La sua voce non è cambiata. Non so perché mi aspettassi che fosse diversa. Forse perché, a forza di riprodurla nella mia testa, sono stato io a manipolarla.

Avrei tanto da dirle.

Come stai?

Dove sei stata?

Ci pensi mai a me?

Ma sono parole che non riesco a pronunciare.

Il cuore comincia a battere forte, a rimbombarmi nelle orecchie, e sto per andare in tilt. Ed ecco quello sguardo, lo stesso che prima di salire sul palco, quando il panico era al massimo livello, riusciva a trasmettermi tutta la calma e la tranquillità di cui avevo bisogno, consentendomi di riprendere in mano la situazione.

«Sì, sono io», rispondo.

Come se fosse del tutto normale essermi presentato al suo concerto e come se il suo desiderio di vedermi dietro le quinte fosse la cosa più naturale del mondo.

«Bel concerto, comunque.»

Mi sembra giusto dirlo, in fondo non è nient'altro che la verità.

«Grazie», sorride lei.

Fa per aggiungere qualcosa, ma si ferma. Fa un respiro profondo, chiude gli occhi e ci riprova.

«Non riesco davvero a credere che tu sia qui.»

Per un attimo penso di violare il divieto di avvicinarmi a lei che mi sono auto-imposto. Non so cosa dire e continuo a fissarla. Si è cambiata, non indossa più gli shorts di pelle e il top di velluto nero, ma dei jeans chiari e una camicia smanicata.

«Come sapevi che ero qui?», le chiedo.

«Durante la pausa ho sentito parlare i ragazzi della sicurezza.»
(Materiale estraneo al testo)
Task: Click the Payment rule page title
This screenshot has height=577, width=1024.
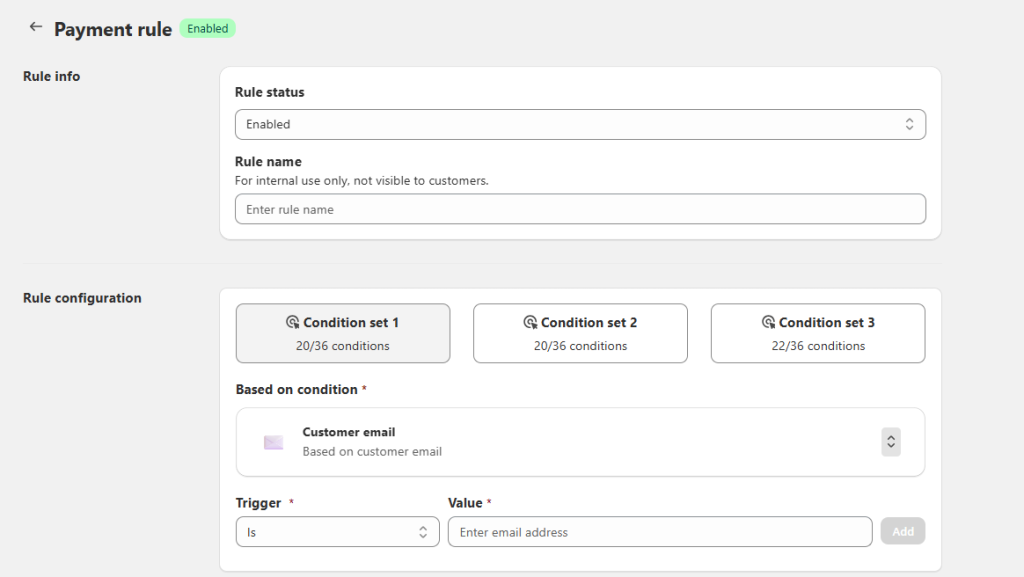Action: (x=113, y=29)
«Ed io che credevo di non essere riconosciuto.»

«Tu? Impossibile.»

Sento di non poterne uscire vivo da questa conversazione.

«Allora, come stai?»

Come sto?

Mi sforzo di non guardarla in faccia, osservo i suoi capelli, prima sciolti e ora raccolti in una coda disordinata, le spalle nude che amavo baciare, la pelle liscia e candida delle braccia, la cicatrice sul polso sinistro. È sempre bella.

«Sto bene. Un po' troppo impegnato, ma bene.»

«Sei in tour?»

«No, il tour inizia sabato, qui a Milano faccio la prima data, ma domani torno a Roma.»
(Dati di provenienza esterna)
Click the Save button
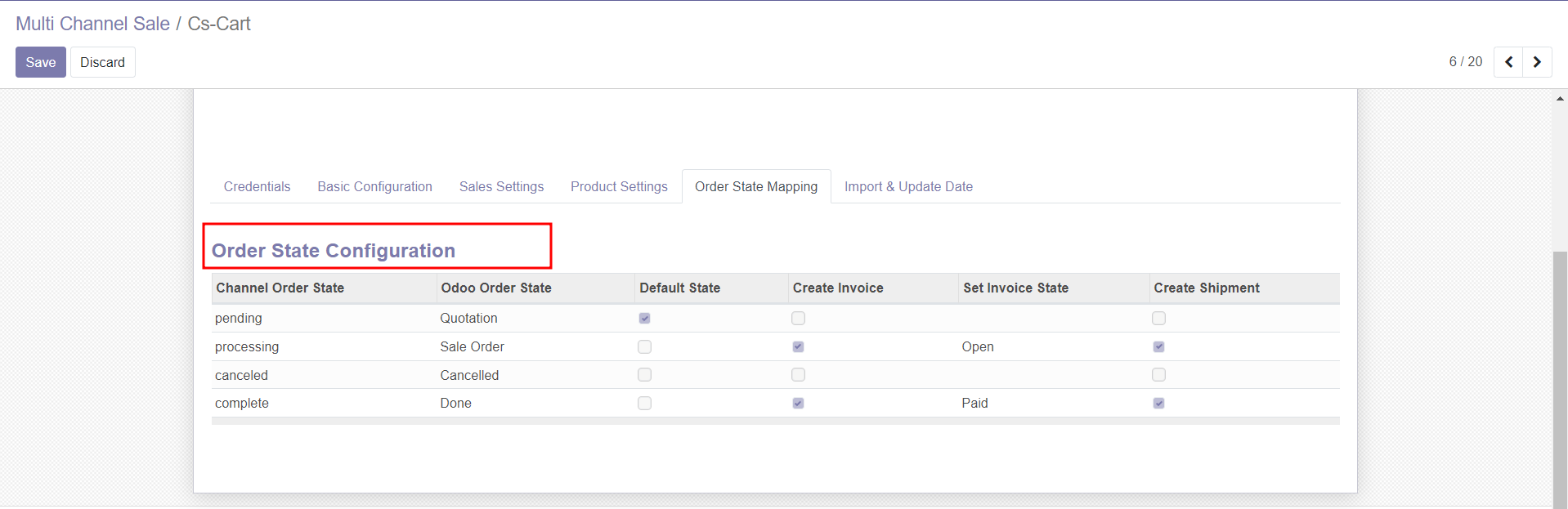This screenshot has height=509, width=1568. [x=40, y=63]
«Ah. Io domani vado a Londra.»

«Ti è sempre piaciuta quella città», penso, ma dall'espressione di Victoria capisco di averlo detto ad alta voce.

«Già, vecchie abitudini.»

Il silenzio sembra risucchiarci entrambi, sento di poter essere inghiottito, se non me ne vado.

«Forse ora è meglio se vado.»

Ho l'impressione di vedere un'ombra passarle davanti agli occhi, mentre io mi sento sempre più fuori di me.
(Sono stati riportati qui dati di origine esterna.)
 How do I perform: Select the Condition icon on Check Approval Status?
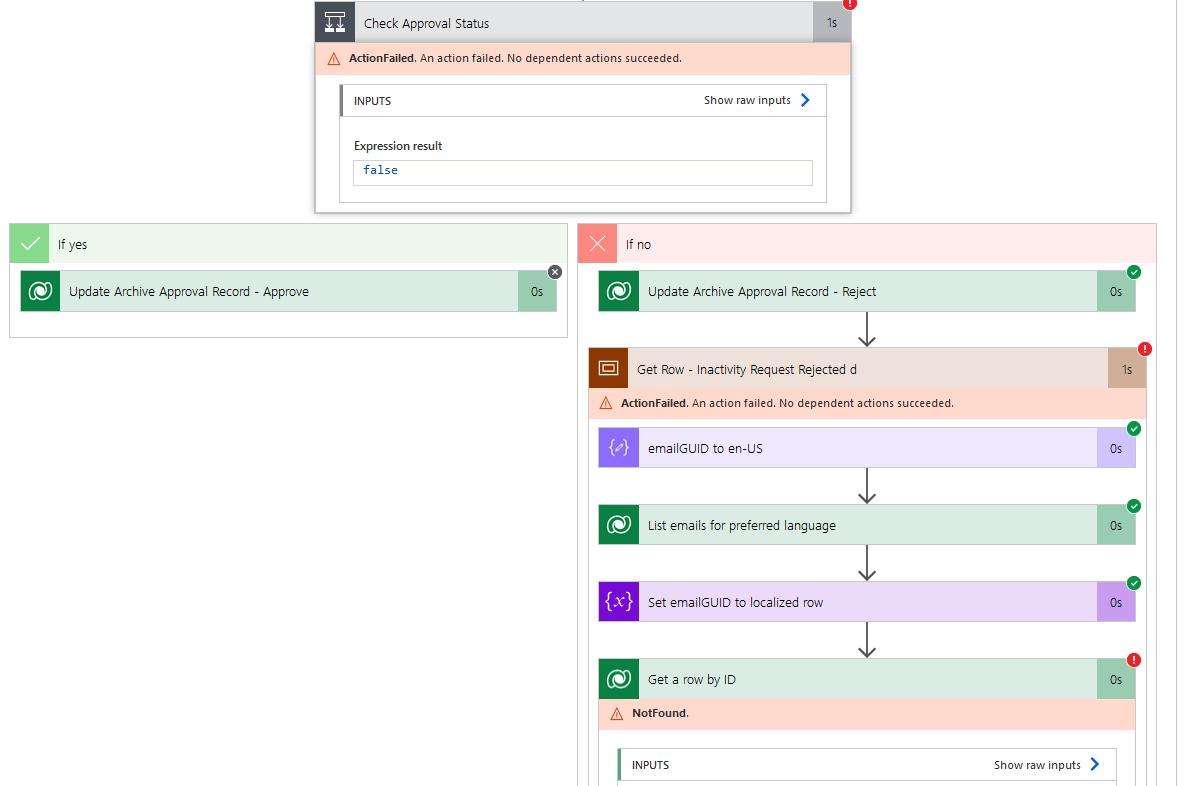[334, 21]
«Sì, è meglio. Ciao, allora, e buona fortuna.»

Mi sorride e alza la mano per salutarmi.

Il mio braccio resta attaccato al mio corpo e trema più intensamente quando i suoi occhi ci si posano sopra.

«Anche a te. Ciao, Vic.»

Il suo nome resta sospeso nell'aria, finché la porta non si richiude, lasciando tutto alle mie spalle, e portando me alla deriva.